A restrictive reading of Article 69, UCMJ, also means that if the government wishes to avoid appellate judicial review, it need only ensure that an accused receives a sub-jurisdictional sentence. This can be done through the use of plea bargains and plea agreements. The accused’s usual interest, of course, beyond acquittal, is to minimize sentence exposure, not to ensure appropriate appellate review of legal questions, or to otherwise ensure that the government upholds the spirit and letter of the Fourth, Fifth, and Sixth Amendments.
Nor are legal questions, due process issues, and questions of legal sufficiency limited to cases involving sentences greater than one year’s confinement or a punitive discharge. Although it is safe to assume more complex cases with greater punitive exposure are more likely to raise legal questions warranting appellate review and decision, this does not mean sub-jurisdictional cases are devoid of legal questions warranting judicial review. This means that the standard of justice as between services in sub-jurisdictional cases may not, in fact, be uniform between the services.
The consequence is that a majority of cases are not subject to appellate review by the CCAs. This cannot be what Congress intended when it created a military justice system subject to appellate review. This also means a majority of appellate cases are not subject to civilian oversight. This cannot be what Congress intended when it created a system of military justice subject to civilian judicial oversight. But Article 69, UCMJ, is not clear, and this is the result.
Therefore, I would invite the President and the Congress to consider Article 69, UCMJ, anew and in clear and plain language determine where and when courts-martial should be subject to direct judicial review. Without such clarity, the government will argue for and apply the narrowest possible jurisdiction, a view with which this Court has shown a recent propensity to agree. [Emphases added.]

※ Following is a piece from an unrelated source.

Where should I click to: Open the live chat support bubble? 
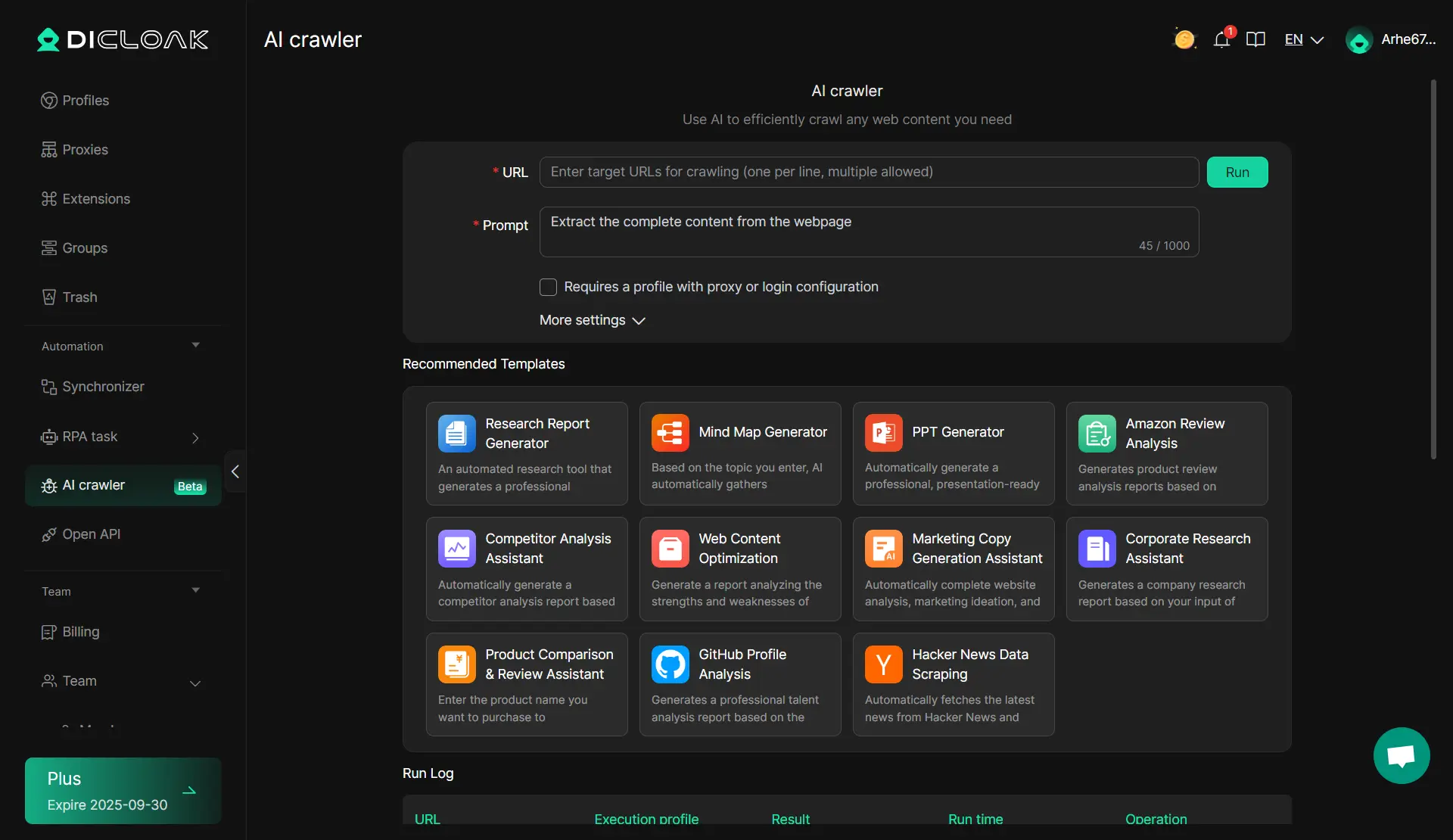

Two years ago, under the heading How "Robust" is Appellate Review of Courts-Martial?, Professors Elizabeth L. Hillman, Stephen A. Saltzburg, Kate Stith and Judith Resnik, Col. (ret) Dwight H. Sullivan, and the editor of this blog wrote on Balkinization:
First, for a court-martial to qualify for review by a service Court of Criminal Appeals (CCA) under Article 66, the sentence as approved by the [Convening Authority] must include the death penalty, confinement for a year or more, or a punitive discharge (i.e., dismissal for officers and service academy cadets and midshipmen, bad-conduct or dishonorable discharge for enlisted personnel). Because of the jurisdictional threshold, many special and general courts-martial are not subject to review by the military appellate courts. Instead, the only available direct review is within the office of the Judge Advocate General under Article 69. That review is conducted without judges, appellate counsel, full briefing or oral argument.

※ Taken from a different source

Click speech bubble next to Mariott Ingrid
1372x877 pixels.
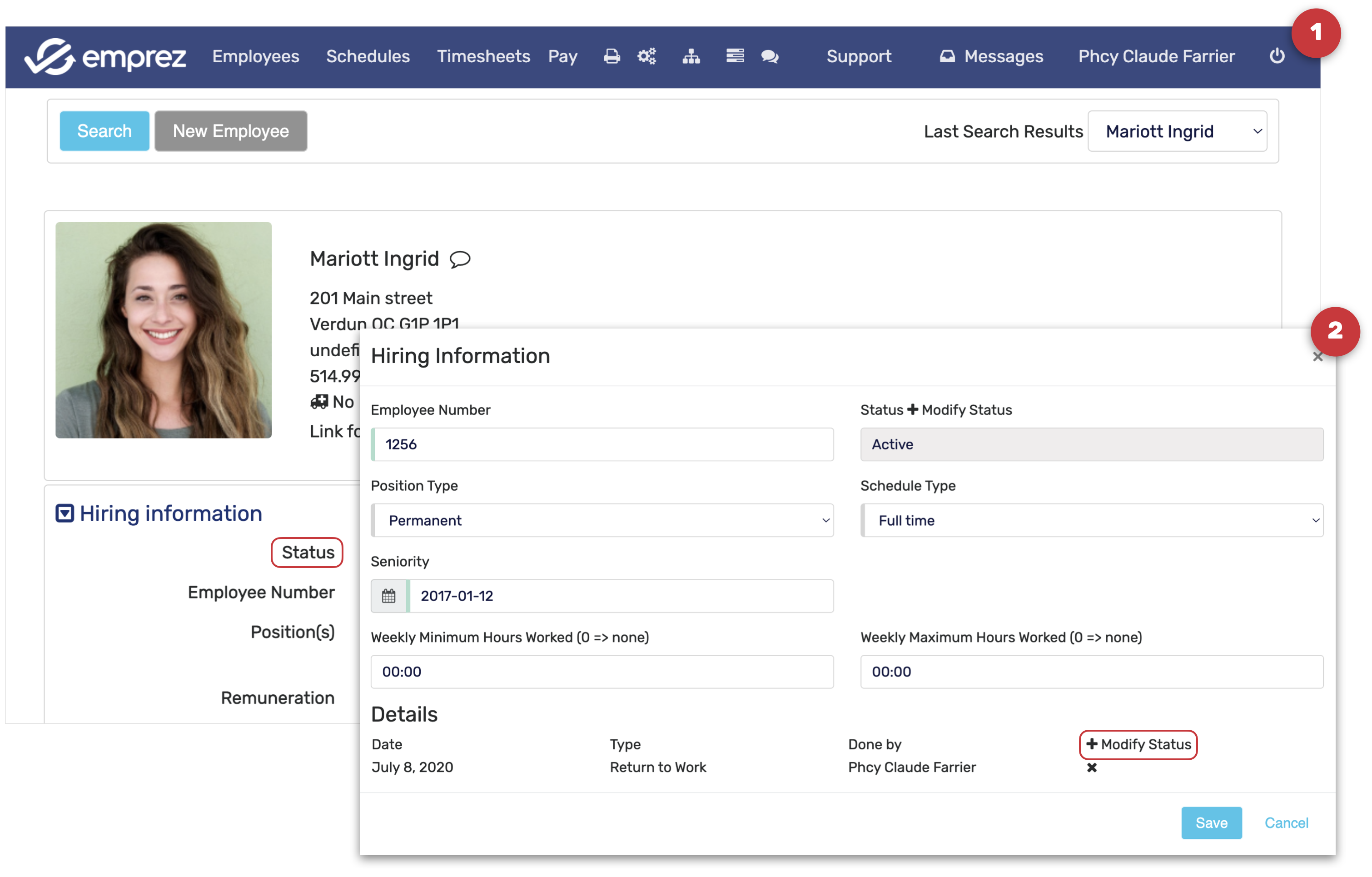pyautogui.click(x=460, y=259)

A few numbers demonstrate the limits. In Fiscal Year 2012, 368 (21.3%) of the 1727 special and general courts-martial received by the TJAGs were eligible only for the internal administrative review. A handful of these Article 69 cases may have been referred to the CCAs as a matter of JAG discretion but, once there, they are subject to narrower review than Article 66 cases. Compare Article 66(c) (power to weigh evidence, judge credibility of witnesses, and determine controverted questions of fact) with Article 69(e) (CCA may take action “only with respect to matters of law”).
Do not suppose that courts-martial that don’t meet the jurisdictional threshold for CCA review are unimportant. Many can have significant effects on the accused, including lifelong stigmatization as a federal offender and, in some cases, sex offender registration, loss of the right to possess firearms, deportation, and other collateral consequences.